In fact, as a result of this dampening effect, planning and operation of a large-scale MRF tends to be easier than that of a small-scale MRF whose smaller community is vulnerable to proportionally greater variations in both the quantity of waste it produces and the materials that make up the smaller wastestream.

By the Numbers: High-Capacity MRFs
So what makes a large-scale, high-capacity MRF successful? First, we have to define what is meant by “large” in the recycling business. Table 3 gives the scope of operations achieved by the truly high-production volume MRFs in North America. These top 10 facilities share several characteristics. First they are located in or near major metropolitan areas with high population densities (Boston, Chicago, San Francisco, etc.). This provides a high volume of potentially recyclable materials within a relatively small radius, reducing transportation costs and increasing overall profitability. Given the right economic and demographic conditions, the advantageous economies of scale become obvious. With the wrong conditions, large-scale recycling makes no economic sense.

Second, they have made an investment in high-capacity processing equipment (balers, shredders, magnetic- and eddy-current separators, conveyors, or air separators). This requires a further investment in enough floor space to house this equipment and manage the incoming waste flows. Half the battle of managing waste flows is providing sufficiently large, multiple shipping docks for both incoming and outgoing truck traffic. Like any other system, a MRF has a system boundary through which waste is hauled in and recycled materials are shipped out.

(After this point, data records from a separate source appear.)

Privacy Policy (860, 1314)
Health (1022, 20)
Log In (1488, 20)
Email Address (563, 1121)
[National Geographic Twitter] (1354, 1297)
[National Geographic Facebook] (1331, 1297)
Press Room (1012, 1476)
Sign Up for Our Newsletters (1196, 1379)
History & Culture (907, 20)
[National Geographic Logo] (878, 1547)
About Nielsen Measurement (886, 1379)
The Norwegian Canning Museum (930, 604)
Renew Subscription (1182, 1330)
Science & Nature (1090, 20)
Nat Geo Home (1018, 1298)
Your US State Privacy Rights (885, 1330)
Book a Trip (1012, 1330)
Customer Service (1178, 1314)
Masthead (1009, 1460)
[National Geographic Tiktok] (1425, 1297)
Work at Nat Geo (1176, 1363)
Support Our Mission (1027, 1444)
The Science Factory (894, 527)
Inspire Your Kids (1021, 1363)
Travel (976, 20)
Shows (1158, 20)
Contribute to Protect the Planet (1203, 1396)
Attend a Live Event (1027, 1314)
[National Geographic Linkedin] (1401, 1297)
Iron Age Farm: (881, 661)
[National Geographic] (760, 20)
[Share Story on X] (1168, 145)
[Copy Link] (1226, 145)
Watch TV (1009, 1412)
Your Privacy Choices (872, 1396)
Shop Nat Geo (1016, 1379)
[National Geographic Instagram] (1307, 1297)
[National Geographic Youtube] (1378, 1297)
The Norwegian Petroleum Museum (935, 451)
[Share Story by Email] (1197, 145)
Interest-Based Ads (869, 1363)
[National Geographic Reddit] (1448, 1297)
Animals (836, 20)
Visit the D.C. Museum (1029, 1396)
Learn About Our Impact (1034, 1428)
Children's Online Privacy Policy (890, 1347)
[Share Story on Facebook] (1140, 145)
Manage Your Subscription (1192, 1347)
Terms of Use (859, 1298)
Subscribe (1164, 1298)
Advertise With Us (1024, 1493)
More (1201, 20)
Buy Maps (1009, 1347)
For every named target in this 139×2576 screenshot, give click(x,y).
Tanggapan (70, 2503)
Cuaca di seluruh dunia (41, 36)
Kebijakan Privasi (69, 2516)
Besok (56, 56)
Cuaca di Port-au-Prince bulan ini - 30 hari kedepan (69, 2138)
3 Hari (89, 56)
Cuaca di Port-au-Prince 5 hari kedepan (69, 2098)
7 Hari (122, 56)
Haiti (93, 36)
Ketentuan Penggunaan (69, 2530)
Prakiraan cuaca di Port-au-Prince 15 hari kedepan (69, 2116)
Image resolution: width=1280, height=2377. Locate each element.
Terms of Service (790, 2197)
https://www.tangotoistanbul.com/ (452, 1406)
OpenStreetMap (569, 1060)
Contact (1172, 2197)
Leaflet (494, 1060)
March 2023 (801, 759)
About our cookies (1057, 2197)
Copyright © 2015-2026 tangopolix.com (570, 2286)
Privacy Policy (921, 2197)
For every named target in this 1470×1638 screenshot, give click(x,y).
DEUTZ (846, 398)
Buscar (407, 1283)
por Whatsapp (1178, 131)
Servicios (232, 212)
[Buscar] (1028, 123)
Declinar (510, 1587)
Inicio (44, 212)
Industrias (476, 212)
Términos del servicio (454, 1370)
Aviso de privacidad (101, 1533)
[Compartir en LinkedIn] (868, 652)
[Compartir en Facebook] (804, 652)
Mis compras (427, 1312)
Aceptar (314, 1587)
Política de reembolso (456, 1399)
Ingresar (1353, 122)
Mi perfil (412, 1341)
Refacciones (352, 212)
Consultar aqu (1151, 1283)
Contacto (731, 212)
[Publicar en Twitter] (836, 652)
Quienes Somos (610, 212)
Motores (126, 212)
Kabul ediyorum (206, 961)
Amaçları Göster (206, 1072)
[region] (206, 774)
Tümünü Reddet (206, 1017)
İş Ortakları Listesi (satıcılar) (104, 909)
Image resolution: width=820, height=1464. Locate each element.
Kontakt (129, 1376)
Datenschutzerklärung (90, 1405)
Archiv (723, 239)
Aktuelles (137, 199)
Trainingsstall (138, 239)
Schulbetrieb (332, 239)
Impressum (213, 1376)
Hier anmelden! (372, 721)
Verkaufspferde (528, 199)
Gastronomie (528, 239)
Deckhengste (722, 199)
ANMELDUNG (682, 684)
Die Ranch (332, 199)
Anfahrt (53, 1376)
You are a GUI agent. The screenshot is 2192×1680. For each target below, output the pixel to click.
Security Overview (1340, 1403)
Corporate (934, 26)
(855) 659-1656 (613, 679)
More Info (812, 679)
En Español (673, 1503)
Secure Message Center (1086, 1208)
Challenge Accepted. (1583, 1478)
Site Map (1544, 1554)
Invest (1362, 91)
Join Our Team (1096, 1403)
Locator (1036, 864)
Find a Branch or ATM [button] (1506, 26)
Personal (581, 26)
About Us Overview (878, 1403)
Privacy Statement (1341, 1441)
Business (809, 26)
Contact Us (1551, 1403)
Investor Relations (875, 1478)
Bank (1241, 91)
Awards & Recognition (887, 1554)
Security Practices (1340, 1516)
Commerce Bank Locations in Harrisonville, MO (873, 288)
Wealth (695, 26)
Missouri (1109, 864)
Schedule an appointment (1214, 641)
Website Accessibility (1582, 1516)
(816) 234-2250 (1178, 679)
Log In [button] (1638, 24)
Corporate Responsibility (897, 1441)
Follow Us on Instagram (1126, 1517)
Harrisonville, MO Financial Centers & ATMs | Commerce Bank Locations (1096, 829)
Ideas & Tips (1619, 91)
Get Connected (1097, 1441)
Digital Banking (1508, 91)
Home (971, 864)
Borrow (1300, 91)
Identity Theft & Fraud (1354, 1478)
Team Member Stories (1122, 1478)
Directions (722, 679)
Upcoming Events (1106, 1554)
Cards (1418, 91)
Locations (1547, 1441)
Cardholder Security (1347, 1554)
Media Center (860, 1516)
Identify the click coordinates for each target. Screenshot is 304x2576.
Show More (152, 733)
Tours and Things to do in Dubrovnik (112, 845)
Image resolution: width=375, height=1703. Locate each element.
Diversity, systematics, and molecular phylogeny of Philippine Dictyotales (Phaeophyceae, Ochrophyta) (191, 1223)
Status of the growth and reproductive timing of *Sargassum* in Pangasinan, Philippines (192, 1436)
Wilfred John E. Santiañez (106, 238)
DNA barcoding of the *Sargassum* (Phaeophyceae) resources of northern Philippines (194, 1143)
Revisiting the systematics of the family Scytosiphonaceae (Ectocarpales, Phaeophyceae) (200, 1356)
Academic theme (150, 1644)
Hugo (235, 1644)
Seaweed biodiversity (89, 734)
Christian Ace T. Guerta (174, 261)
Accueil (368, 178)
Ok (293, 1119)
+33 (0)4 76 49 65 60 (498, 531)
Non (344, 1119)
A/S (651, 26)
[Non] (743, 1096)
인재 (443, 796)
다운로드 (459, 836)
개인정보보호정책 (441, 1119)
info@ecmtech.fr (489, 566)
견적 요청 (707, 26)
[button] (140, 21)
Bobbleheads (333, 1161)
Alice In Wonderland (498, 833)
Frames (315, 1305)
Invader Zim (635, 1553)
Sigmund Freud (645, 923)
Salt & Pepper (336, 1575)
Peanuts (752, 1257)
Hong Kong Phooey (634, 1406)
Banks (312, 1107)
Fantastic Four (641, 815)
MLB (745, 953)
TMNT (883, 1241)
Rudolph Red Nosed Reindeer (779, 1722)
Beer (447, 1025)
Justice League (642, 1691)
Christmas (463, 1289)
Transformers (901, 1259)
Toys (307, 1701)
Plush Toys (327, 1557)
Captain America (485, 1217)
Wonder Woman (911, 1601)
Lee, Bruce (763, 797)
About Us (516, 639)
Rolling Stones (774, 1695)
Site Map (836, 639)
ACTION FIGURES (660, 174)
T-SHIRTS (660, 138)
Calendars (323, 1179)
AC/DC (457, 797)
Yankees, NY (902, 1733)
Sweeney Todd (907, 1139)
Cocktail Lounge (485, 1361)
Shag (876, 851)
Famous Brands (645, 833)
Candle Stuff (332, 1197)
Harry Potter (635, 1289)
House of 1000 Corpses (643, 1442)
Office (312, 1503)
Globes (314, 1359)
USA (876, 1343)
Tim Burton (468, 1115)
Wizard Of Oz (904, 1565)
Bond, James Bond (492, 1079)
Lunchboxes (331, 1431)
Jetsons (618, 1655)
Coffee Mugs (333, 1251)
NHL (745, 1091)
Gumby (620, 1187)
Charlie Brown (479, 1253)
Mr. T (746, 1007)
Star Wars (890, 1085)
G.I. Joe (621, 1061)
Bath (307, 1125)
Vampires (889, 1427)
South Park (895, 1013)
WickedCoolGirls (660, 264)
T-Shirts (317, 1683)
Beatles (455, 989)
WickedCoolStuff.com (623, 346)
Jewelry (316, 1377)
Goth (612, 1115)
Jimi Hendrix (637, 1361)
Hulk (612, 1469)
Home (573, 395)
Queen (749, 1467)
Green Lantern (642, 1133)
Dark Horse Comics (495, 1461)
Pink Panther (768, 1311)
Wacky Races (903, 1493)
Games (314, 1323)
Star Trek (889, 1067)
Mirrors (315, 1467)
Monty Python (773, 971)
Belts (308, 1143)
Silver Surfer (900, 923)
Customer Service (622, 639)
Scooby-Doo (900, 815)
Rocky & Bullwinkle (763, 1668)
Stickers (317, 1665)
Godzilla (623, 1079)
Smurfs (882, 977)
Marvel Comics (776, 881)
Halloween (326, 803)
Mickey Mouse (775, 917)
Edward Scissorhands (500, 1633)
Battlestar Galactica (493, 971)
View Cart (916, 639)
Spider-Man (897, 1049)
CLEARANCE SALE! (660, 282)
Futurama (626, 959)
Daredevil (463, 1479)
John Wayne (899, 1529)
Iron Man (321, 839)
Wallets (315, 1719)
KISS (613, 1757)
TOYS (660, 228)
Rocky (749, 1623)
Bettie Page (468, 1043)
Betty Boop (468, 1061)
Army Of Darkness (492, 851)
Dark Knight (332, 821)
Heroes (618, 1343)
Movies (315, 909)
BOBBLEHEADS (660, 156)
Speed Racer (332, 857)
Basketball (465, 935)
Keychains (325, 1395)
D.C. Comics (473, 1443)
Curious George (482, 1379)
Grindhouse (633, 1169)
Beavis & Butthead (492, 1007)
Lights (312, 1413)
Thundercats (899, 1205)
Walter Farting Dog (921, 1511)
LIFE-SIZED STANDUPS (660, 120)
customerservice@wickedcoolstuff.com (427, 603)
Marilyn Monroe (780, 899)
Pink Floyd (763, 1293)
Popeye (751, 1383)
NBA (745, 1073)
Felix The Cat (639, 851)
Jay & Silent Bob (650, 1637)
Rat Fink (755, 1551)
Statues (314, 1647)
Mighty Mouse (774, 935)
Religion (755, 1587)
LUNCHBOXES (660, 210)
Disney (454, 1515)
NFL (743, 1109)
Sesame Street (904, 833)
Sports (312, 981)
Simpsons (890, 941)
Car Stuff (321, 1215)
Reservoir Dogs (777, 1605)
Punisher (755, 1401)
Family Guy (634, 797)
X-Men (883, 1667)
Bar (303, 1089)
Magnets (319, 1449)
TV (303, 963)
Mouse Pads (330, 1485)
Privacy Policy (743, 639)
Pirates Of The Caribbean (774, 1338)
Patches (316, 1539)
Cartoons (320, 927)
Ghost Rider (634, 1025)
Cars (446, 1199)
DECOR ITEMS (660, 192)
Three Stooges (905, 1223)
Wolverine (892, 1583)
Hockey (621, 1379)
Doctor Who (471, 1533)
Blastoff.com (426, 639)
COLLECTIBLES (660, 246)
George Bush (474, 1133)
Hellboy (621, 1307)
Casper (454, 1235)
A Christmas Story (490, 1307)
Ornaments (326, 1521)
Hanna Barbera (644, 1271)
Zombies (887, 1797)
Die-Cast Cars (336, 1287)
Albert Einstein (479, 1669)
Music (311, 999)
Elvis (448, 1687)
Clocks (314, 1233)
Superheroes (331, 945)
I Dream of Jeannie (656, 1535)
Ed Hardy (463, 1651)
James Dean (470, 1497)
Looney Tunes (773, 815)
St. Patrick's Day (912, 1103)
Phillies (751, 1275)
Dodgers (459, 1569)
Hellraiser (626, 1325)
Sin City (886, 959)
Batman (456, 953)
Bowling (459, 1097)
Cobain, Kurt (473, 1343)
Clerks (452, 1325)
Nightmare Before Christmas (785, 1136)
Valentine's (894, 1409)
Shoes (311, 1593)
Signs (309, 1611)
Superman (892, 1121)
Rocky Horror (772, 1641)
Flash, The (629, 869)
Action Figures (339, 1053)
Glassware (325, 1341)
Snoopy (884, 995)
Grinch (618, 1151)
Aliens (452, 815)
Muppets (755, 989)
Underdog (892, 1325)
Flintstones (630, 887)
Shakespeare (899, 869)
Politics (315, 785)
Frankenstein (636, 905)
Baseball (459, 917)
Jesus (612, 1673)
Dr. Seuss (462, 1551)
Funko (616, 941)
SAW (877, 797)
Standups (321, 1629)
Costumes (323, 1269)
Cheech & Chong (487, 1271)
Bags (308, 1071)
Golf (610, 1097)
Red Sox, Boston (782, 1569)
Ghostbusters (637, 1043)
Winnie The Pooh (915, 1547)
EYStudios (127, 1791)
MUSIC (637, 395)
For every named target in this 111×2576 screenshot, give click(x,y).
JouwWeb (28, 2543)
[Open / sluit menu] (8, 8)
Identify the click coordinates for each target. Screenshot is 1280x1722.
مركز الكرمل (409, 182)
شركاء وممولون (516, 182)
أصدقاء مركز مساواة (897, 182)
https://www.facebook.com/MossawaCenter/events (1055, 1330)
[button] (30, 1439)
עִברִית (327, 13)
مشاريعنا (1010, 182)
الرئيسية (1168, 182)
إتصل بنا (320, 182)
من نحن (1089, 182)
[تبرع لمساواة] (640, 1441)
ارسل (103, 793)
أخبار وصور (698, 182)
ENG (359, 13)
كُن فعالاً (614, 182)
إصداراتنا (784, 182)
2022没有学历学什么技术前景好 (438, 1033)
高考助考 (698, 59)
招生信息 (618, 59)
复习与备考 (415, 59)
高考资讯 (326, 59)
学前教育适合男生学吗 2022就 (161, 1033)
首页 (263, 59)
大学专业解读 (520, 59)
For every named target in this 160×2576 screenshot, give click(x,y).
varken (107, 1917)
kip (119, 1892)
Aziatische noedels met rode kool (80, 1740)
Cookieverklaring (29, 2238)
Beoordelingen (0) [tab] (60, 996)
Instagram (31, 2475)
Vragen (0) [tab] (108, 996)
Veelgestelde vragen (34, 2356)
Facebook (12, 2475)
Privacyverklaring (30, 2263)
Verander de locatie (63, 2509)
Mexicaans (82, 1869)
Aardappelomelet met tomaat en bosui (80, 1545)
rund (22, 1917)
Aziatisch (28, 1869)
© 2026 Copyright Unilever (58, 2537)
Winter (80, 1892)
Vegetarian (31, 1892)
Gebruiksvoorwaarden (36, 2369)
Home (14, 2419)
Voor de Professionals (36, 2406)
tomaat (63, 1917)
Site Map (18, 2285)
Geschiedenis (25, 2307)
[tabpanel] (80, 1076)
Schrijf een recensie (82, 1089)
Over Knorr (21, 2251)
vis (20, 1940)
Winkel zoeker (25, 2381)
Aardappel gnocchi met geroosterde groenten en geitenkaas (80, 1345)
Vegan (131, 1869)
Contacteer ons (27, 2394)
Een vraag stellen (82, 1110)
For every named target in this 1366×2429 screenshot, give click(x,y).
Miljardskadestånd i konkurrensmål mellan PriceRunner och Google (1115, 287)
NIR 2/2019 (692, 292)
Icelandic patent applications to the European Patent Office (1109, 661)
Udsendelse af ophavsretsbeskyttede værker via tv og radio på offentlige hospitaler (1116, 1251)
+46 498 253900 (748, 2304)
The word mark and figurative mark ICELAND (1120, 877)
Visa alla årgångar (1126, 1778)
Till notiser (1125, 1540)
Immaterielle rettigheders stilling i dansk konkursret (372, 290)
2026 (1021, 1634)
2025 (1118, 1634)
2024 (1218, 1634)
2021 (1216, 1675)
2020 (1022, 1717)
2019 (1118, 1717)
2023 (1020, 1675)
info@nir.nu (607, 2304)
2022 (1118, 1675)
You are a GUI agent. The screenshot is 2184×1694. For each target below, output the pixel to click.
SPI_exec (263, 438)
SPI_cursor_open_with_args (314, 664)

Third, most of the largest recycling operations are owned and operated by major waste haulers (regional or national). This allows for  vertical integration of the waste management process. It also allows the recycler to control the upstream suppliers (the waste haulers) as well as the downstream distributors (recyclable materials shippers). Such integration allows for even greater economies of scale. Cost reduction and reduced impact from competitors naturally follow. Most city and county governments lack the budget resources to provide both hauling and recycling processing services. This leaves the large-scale recycling market largely to the private sector.

Norcal Recycling Center in San Francisco (number 5 on the list), run by Norcal Waste Systems Inc. through its operating firm SF Recycling & Disposal Inc., is an excellent example of these trends. Referred to as a “total urban recycling facility,” or TURF, the facility was designed and equipped by the Enterprise Co., a manufacturer of waste-processing equipment located in Santa Ana, CA. The 200,000-square-foot, $38 million dollar facility has been in operation since 2003. With almost 5 acres of floor space, this facility can process 700 tons per day of all types (scrap paper, corrugated cardboard, ferrous metals, aluminum cans, glass bottles, and PET and HDPE plastic containers). The facility is the spear point of an effort to achieve 75% recycling rate for metropolitan San Francisco, a goal previously considered impossible. With advanced sorting equipment and seven different recycling lines, the facility utilizes a three-level conveyor and sorting system. The waste arrives largely presorted via the city’s blue-bin recycling program.

Basic economic forces will continue to drive this trend to larger-scale MRFs, at least for large urban areas. Judging from the sales of recycling equipment alone, this trend towards larger recycling facilities will continue for some time. Sales of large-capacity balers, for example, are now increasing faster than the sales of smaller balers. This will result in industry consolidation and fewer (but larger) facilities.